The simulation for such standards in earlier decades was printed in the “Additional Standards” sections of fictional biological products regulations.

Those have been removed and replaced, since about 1996, with the current form of simulation: the “Chemistry Manufacturing and Control” or CMC package, through which poison-bottlers notify the FDA about what they (the bottlers) will pretend to have the technical capacity to do, and will pretend to do, and will pretend to self-monitor and self-report having done.

FDA then issues “approval” letters pretending that the poison-bottlers actually carried out the pretend processes using the pretend techniques, actually did self-monitor, and actually found themselves in compliance with the simulation of standardization.

Sometimes FDA also issues fake “lot release” documents, pretending that FDA has the technical capacity to corroborate the poison-bottlers lies, and has applied its technical capacity to confirm that the poison-bottlers properly used the fake-techniques the bottlers claim to have used.

######

__WHAT TO DO__
1. Retype everything in the FDA passage from "Sometimes FDA also" down to "to have used.".
2. Write what comes next in the FDA passage, starting right after its last sentence.
The material that comes after this has no role in any of this work.

__STORED DATA__
######

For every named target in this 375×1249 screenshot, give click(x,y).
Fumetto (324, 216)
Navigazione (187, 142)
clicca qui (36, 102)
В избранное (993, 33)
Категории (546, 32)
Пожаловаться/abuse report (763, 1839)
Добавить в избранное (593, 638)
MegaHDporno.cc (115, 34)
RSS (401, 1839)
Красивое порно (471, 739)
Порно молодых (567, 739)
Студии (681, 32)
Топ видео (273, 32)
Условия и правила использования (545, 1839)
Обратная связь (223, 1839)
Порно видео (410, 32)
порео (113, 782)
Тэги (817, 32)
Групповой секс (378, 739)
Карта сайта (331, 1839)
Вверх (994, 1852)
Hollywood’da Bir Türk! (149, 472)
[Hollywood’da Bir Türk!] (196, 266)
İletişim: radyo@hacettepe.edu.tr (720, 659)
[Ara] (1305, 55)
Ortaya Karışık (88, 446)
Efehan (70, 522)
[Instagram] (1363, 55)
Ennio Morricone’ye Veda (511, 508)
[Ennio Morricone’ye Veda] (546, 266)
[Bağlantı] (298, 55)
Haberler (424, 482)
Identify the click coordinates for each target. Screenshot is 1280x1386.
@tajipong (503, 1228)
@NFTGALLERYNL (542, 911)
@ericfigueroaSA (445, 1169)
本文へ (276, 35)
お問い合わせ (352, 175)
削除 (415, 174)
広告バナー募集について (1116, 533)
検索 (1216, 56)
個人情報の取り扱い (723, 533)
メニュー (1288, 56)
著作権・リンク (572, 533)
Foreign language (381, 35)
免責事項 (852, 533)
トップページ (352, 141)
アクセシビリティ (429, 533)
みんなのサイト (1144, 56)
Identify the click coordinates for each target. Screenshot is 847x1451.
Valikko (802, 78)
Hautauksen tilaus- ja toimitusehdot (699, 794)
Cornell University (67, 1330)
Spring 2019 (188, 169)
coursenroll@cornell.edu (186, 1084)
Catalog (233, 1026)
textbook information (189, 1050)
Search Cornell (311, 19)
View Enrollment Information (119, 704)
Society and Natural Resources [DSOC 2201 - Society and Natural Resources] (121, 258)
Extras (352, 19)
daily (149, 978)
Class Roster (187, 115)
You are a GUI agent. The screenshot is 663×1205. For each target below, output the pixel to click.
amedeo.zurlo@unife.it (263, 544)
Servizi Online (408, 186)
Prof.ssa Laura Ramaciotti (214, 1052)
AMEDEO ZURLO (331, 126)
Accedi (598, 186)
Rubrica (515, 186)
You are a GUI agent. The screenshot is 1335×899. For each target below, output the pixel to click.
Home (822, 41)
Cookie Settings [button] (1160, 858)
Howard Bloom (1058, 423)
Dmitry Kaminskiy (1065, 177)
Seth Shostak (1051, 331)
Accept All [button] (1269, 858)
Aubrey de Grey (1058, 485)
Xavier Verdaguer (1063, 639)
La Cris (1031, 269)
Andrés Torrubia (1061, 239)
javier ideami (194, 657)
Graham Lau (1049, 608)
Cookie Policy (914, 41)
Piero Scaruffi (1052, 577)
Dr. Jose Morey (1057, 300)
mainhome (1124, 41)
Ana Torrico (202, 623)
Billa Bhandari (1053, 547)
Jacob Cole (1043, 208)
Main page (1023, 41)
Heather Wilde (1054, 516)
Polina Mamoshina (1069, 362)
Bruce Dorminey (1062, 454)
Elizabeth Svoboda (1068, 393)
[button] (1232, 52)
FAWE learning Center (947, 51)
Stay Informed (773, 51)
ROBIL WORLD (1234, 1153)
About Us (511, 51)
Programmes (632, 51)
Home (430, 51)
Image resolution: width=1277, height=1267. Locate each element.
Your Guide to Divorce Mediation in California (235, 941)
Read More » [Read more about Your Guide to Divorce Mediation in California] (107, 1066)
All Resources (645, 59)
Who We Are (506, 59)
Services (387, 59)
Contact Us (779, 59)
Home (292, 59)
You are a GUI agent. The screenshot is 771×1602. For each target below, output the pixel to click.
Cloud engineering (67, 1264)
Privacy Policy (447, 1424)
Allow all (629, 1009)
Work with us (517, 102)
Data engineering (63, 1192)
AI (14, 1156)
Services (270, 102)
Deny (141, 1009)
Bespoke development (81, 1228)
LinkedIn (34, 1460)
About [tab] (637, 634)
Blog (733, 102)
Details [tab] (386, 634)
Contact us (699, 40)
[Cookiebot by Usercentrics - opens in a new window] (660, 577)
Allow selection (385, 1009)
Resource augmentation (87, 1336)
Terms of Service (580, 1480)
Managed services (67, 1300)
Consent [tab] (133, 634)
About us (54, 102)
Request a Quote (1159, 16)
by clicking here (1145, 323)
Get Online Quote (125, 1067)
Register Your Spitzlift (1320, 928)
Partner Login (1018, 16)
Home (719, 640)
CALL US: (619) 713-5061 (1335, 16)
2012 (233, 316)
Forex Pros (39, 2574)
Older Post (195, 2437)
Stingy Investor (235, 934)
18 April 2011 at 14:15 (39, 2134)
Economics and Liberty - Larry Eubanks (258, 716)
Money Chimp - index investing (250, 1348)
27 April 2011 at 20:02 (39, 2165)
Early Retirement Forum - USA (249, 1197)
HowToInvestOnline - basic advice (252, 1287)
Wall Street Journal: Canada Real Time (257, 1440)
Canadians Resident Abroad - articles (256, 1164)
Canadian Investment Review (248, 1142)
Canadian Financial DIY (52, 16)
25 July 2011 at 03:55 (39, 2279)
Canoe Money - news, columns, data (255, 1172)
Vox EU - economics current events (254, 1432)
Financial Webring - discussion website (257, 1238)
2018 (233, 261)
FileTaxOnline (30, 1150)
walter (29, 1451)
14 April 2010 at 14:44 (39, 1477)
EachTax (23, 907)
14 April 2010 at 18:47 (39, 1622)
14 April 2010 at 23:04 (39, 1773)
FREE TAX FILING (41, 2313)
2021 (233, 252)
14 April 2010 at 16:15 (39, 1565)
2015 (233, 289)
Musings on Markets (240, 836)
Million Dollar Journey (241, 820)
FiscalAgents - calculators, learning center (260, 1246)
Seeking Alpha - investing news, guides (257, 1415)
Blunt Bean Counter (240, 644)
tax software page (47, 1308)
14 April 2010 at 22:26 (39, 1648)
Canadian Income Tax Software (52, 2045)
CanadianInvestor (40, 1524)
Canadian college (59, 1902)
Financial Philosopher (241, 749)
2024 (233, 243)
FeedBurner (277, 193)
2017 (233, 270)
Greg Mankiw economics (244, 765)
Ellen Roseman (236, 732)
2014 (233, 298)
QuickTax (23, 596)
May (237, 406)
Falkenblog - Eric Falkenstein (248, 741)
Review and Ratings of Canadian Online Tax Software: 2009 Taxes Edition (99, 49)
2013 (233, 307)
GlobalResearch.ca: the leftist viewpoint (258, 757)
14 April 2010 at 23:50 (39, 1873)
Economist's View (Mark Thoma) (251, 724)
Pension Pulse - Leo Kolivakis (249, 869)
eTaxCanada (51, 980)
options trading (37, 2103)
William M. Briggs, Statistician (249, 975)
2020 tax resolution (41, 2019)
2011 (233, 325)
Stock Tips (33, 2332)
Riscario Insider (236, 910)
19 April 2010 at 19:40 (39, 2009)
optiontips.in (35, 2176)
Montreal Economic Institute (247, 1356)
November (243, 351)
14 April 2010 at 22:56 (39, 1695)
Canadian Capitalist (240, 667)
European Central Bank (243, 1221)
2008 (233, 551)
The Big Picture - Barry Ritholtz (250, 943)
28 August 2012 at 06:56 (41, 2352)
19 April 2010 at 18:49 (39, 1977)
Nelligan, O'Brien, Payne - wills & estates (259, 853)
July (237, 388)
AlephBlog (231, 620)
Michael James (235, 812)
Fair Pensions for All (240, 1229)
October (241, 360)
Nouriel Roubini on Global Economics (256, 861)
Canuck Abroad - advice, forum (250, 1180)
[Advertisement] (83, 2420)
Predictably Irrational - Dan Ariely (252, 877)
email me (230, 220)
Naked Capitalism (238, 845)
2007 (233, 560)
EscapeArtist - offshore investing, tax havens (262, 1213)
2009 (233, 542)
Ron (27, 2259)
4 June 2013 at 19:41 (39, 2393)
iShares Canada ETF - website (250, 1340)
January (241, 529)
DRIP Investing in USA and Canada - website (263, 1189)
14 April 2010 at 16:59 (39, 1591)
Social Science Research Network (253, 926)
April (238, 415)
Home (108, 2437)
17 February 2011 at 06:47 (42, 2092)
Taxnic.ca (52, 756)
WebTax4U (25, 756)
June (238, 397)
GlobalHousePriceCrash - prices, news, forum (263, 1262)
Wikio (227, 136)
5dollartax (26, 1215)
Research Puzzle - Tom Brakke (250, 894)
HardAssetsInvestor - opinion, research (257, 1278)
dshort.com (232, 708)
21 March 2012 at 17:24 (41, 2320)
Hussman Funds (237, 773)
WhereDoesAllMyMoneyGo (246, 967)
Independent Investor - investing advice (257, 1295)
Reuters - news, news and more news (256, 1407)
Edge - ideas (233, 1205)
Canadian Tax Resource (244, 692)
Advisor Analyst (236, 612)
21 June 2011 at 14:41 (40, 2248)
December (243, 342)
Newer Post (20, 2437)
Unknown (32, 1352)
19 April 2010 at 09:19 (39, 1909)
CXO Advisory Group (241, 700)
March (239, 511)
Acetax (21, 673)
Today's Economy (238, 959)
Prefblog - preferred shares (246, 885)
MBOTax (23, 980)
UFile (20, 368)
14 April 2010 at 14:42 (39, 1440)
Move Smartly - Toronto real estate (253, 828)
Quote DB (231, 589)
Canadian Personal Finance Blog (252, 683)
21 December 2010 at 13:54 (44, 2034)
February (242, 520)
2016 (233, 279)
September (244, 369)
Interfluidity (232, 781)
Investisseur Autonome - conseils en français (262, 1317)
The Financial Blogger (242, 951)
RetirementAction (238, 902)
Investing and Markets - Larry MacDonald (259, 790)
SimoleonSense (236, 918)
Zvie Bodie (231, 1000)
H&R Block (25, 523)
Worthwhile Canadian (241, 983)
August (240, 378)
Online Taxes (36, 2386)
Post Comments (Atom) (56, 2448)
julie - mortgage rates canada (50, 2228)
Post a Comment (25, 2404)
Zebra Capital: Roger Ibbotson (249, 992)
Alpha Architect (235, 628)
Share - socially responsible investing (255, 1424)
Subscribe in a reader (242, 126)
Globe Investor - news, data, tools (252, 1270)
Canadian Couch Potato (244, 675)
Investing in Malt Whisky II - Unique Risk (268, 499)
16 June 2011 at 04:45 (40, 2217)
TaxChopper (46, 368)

######

__ANSWERS BY ITEM__
1.
Sometimes FDA also issues fake “lot release” documents, pretending that FDA has the technical capacity to corroborate the poison-bottlers lies, and has applied its technical capacity to confirm that the poison-bottlers properly used the fake-techniques the bottlers claim to have used.

2.
FDA and poison-bottlers jointly use CMC packages, and labels, and “fact sheets” and fake “lot release” documents, to deceive the public into seeing bottles of poison as bottles of standardized, regulated medicine.

True physical standards don’t exist for biological products because they can’t exist. Analytical tests for assessing biological products for conformity with standards don’t exist because they can’t exist.

Such standards and analytical tests can’t exist because of the nature of biological matter.

All vaccines are intrinsically heterogeneous, unstable mixtures of biological cells, tissues, sub-components thereof, synthetic chemicals, nutrient solutions, carrier substances and other biologically-active junk.

Vaccine contents are not designed to specifications to cause predictable, controllable, beneficial effects.

Their contents are incubated, cultured, fermented, putrefied and decanted into bottles of ill-characterizable mixtures, then refrigerated, frozen and/or freeze-dried, then defrosted, dissolved and injected into bloodstream of targets to cause unpredictable, harmful effects with plausible deniability for those who recommend, bottle, transport and use the weapons.

Reader reply:

That is my understanding too. That is, that manufacture of 'biologics' class of drugs is so high-tech that GMP have yet to be developed. Thusly, one could test for a 100 adulterants and not find another 100 that were actually in the product...

Reply:

It's not that biologics manufacturing is so "high-tech."

It's not manufacturing in a technical way at all.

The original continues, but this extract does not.